そして、何気ない一言が、私を責めているように聞こえました。

「あなた、妊娠中のあの時に風邪をひいたよね。」

「〇〇ちゃん、〇〇ちゃん!聞こえている?」

ですが、日に日に大きくなっていき、笑顔を見せるようになった娘を見て、私も前を向いていかなくては、と思い自分を奮い立たせました。

同じ疾患のあるLINEサークル

やっぱり情報が欲しい、と思い再度ネットで色々と検索をし、小耳症のサークルがあることが分かったのです。

こみこみ 小耳症の方のためのLINEサークル

早速、このサークルに参加をしました。

すると、全国に同じ症状の子が沢山いることに、とても驚きました。

コメントを読んでいると、自分と同じ気持の方が数多くいて、夢中で読んでいました。

生まれてきてから耳の事を告げられた時の衝撃、周りに相談相手がいないこと、情報が少なく今後どう動いていいのか分からないこと。

そうか、みんな同じ気持ちなのか・・・!!

今後、成長していく過程で困っていく事、注意すべき事などが分かり、ぼんやりとしていた未来が少しずつクリアになっていったのです。

娘は1歳、聴力は?

娘が生まれた直後は、申し訳なさと将来の不安で精神が不安定になっていました。

しかし、同じ境遇の方たちとの出会いのおかげで、不安は薄れ、気持ちがだいぶ楽になりました。
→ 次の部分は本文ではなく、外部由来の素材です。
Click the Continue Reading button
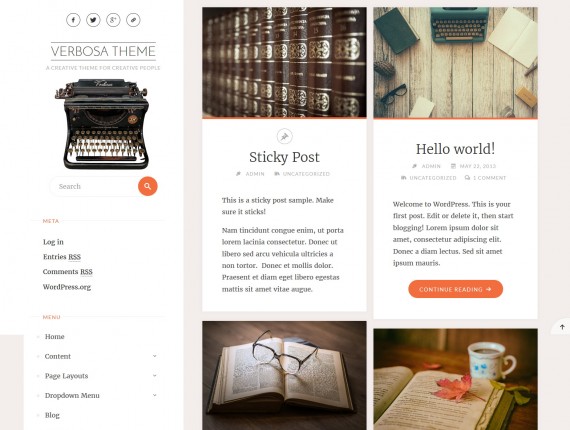The width and height of the screenshot is (570, 430). point(455,289)
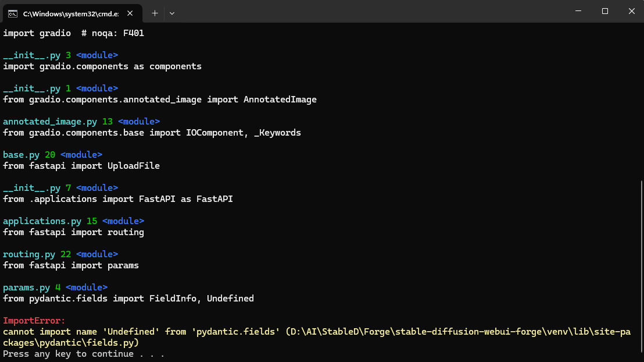Click the 'from fastapi import UploadFile' line
The height and width of the screenshot is (362, 644).
pyautogui.click(x=81, y=166)
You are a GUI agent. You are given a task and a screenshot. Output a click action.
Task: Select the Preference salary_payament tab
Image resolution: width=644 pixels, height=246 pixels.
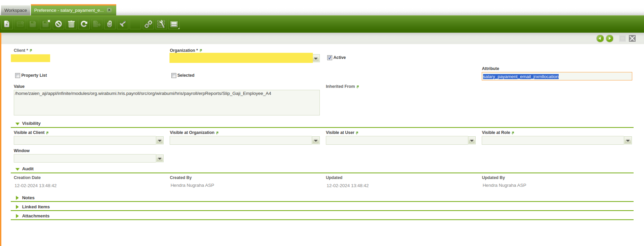pyautogui.click(x=69, y=10)
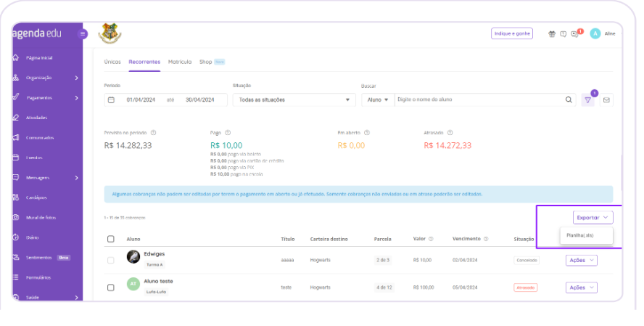Open chat notifications icon with red badge
This screenshot has height=326, width=644.
click(x=575, y=33)
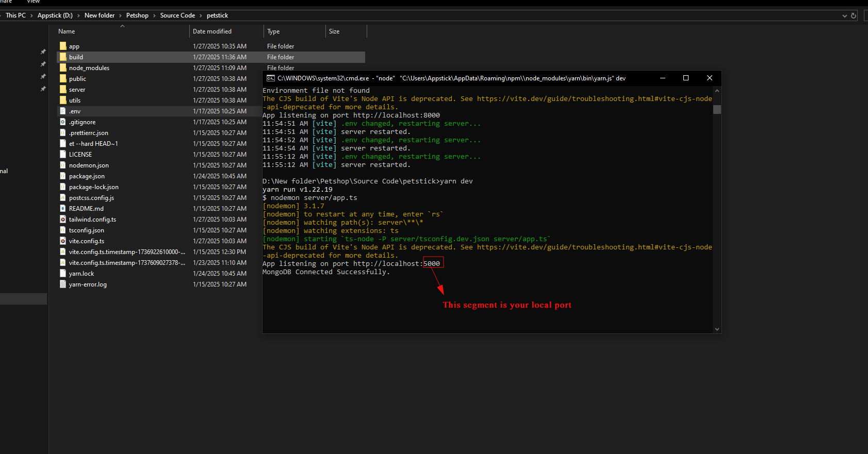
Task: Click the node_modules folder icon
Action: pyautogui.click(x=63, y=68)
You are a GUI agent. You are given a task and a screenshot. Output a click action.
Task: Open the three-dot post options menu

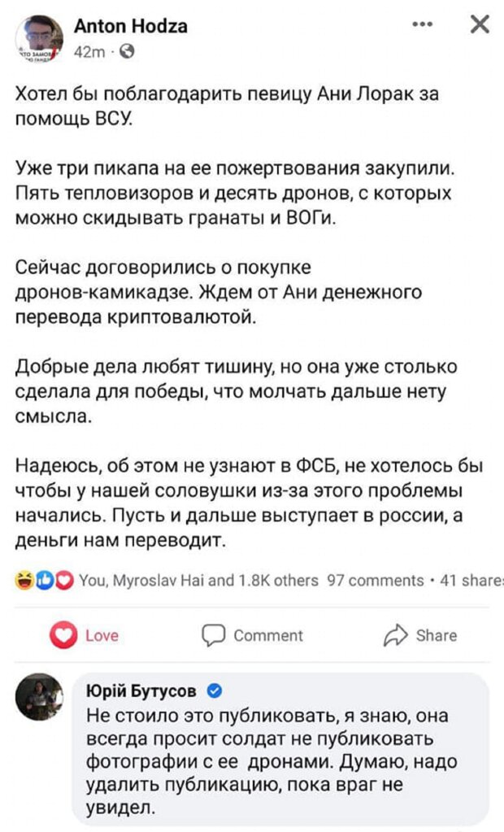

今は数か月に一度、耳鼻科を受診し、耳の聴力検査をしています。

音への反応はあり、片耳は正常だろうと診断されています。

そしてサークルで得た情報で、技術の高い形成外科の病院に受診をすることができました。

今は、育児に慌ただしく、耳の事を忘れてしまう日も多くなりました。

必死に隠していた耳も、今は隠すことはしていません。

案外、耳に気が付かない人も多く、気がついても大人はあまり聞いてきません。

これからまだ、色々と課題がでてきますが、娘と一緒に乗り越えていこうと思っています。